US Court Again Dismisses $250M Restitution Claim Filed by Heirs of Jewish Art Dealers
by Shiryn Ghermezian

Portable Altar of Countess Gertrude, shortly after 1038, from the Guelph Treasure that was on display at the Cleveland Museum of Art. Photo: Daderot via Wikimedia Commons
The United States Court of Appeals ruled earlier this month against the heirs of Jewish art dealers by upholding a previous decision that they do not have the right to have their claim against the Prussian Cultural Heritage Foundation (SPK) regarding a collection of artifacts called the Guleph Treasure, The Art Newspaper reported.
The ruling on July 13 comes after a regional court ruling in 2022 and a Supreme Court ruling in 2021, neither of which were favorable for the descendants who filed a lawsuit regarding a collection of gemstone and precious artifacts dating back from the 11th to the 15th century that originated in the House of Guelph, a royal dynasty in Europe.
The collection includes crosses, altarpieces and crucifixes.
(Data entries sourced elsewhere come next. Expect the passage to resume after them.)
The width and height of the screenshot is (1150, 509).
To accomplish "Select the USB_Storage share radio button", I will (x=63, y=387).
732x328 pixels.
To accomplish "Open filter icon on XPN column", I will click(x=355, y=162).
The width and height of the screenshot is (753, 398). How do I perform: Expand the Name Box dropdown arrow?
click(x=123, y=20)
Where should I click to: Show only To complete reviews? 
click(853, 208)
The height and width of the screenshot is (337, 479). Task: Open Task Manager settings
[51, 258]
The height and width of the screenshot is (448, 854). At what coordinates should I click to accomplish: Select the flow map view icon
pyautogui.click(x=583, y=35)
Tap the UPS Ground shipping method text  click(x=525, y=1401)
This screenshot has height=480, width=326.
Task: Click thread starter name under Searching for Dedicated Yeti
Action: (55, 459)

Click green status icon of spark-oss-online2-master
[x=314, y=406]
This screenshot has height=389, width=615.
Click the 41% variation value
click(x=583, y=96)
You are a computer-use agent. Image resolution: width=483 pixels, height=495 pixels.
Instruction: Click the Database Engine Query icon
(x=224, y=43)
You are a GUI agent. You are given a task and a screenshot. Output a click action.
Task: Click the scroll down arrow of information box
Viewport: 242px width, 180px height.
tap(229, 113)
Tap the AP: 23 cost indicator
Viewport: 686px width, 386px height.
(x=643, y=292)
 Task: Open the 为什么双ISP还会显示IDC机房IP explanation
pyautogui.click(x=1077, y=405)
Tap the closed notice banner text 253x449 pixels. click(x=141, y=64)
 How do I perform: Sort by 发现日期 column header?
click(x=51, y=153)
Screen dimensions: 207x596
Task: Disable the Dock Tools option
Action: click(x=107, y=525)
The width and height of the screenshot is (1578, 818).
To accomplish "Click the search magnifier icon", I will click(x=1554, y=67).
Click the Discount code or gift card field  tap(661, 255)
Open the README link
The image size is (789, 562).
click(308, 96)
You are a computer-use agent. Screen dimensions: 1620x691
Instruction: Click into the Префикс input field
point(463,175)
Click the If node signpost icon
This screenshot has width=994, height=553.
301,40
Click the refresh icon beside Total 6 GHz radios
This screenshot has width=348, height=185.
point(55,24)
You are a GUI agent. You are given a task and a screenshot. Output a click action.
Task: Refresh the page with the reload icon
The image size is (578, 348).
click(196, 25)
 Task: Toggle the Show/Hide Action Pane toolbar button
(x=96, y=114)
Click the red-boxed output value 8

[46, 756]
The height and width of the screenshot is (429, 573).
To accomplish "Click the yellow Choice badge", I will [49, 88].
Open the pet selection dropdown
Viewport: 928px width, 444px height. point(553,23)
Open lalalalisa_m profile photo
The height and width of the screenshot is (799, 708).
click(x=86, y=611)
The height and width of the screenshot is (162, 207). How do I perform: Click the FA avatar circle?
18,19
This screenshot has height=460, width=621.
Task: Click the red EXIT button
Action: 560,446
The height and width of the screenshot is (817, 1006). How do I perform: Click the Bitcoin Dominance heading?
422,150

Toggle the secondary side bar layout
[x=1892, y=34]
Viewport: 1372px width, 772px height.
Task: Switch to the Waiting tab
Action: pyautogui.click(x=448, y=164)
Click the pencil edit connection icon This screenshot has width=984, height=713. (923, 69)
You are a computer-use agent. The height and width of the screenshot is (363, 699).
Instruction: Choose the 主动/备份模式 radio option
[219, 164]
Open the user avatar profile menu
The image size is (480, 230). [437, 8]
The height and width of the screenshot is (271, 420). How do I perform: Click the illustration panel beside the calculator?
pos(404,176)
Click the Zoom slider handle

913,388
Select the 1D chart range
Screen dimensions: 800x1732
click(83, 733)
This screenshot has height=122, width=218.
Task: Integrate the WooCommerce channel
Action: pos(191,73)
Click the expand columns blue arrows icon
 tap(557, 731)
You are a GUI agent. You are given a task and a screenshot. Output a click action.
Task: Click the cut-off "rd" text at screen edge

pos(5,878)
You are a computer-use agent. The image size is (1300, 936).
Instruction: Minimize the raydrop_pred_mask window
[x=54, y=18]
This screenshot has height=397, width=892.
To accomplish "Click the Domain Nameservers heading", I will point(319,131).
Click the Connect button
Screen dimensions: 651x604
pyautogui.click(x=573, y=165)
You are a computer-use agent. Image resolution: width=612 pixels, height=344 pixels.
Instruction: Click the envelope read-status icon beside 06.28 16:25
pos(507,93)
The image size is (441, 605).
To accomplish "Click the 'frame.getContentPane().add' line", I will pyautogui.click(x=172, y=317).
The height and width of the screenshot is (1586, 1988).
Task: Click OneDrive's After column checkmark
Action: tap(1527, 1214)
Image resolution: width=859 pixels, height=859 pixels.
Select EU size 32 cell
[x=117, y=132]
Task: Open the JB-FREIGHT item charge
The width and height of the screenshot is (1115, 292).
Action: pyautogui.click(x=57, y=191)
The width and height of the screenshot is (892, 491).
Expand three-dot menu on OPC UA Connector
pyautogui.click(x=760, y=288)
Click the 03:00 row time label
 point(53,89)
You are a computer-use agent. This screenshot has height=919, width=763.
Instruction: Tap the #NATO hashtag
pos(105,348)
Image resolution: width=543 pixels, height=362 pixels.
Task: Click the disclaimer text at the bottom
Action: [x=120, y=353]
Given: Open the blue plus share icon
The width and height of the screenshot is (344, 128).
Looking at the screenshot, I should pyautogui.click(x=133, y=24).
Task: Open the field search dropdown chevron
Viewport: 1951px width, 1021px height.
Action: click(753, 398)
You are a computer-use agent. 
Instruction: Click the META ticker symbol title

In 1929, the Guelph family sold items from the treasure to Frankfurt-based art dealers, whose descendants are now leading the lawsuit against the Prussian Cultural Heritage Foundation. The Guelph Treasure is reportedly valued at up to $250 million and is the largest publicly owned collection of its kind in Germany.
A restitution case was first brought in 2008 against the Prussian Cultural Heritage Foundation, which is supported by the German government and manages the Berlin Kunstgewerbemuseum (Museum of Decorative Arts) where the artifacts currently reside. Heirs of the Jewish art dealers claimed that their ancestors sold items from the Guelph Treasure under duress, at a price far below market value, to the Nazi government in 1935. They argued that the forced sale of the Guelph Treasure should be recognized as theft and that the items should be returned to them under the Washington Conference Principles on Nazi-Confiscated Art.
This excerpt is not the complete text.